◆ WHAT TO WORK ON ◆
Images aside, return all the entries exactly.

◆ PROVIDED DATA ◆
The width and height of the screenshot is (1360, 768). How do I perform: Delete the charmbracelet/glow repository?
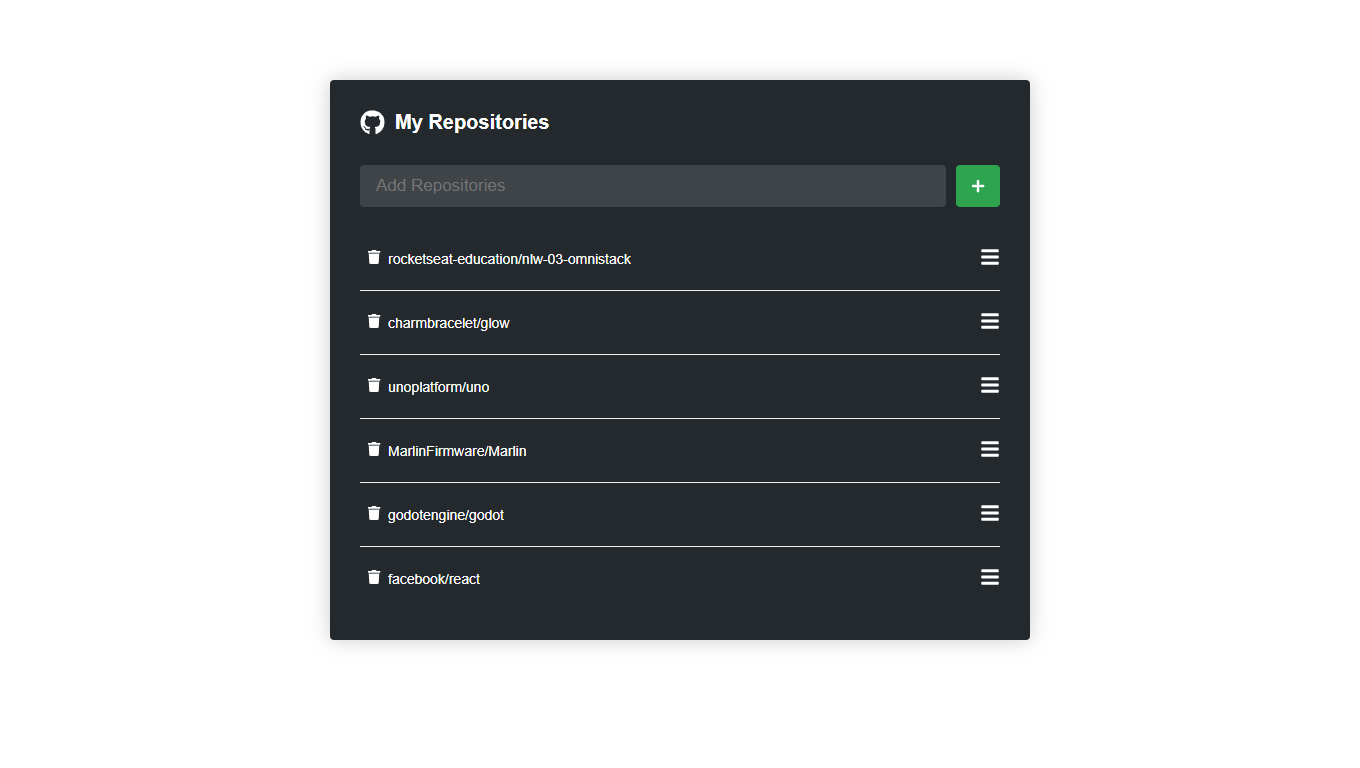374,321
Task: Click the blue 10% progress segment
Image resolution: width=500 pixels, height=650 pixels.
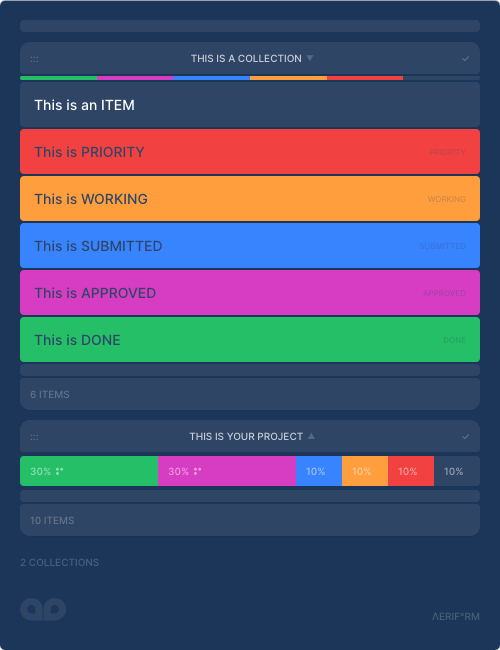Action: pyautogui.click(x=319, y=471)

◆ SOLUTION TO THE EXERCISE ◆
The width and height of the screenshot is (1360, 768). How do I perform: Delete the charmbracelet/glow repository?
374,321
Task: Click the blue 10% progress segment
Image resolution: width=500 pixels, height=650 pixels.
Action: pyautogui.click(x=319, y=471)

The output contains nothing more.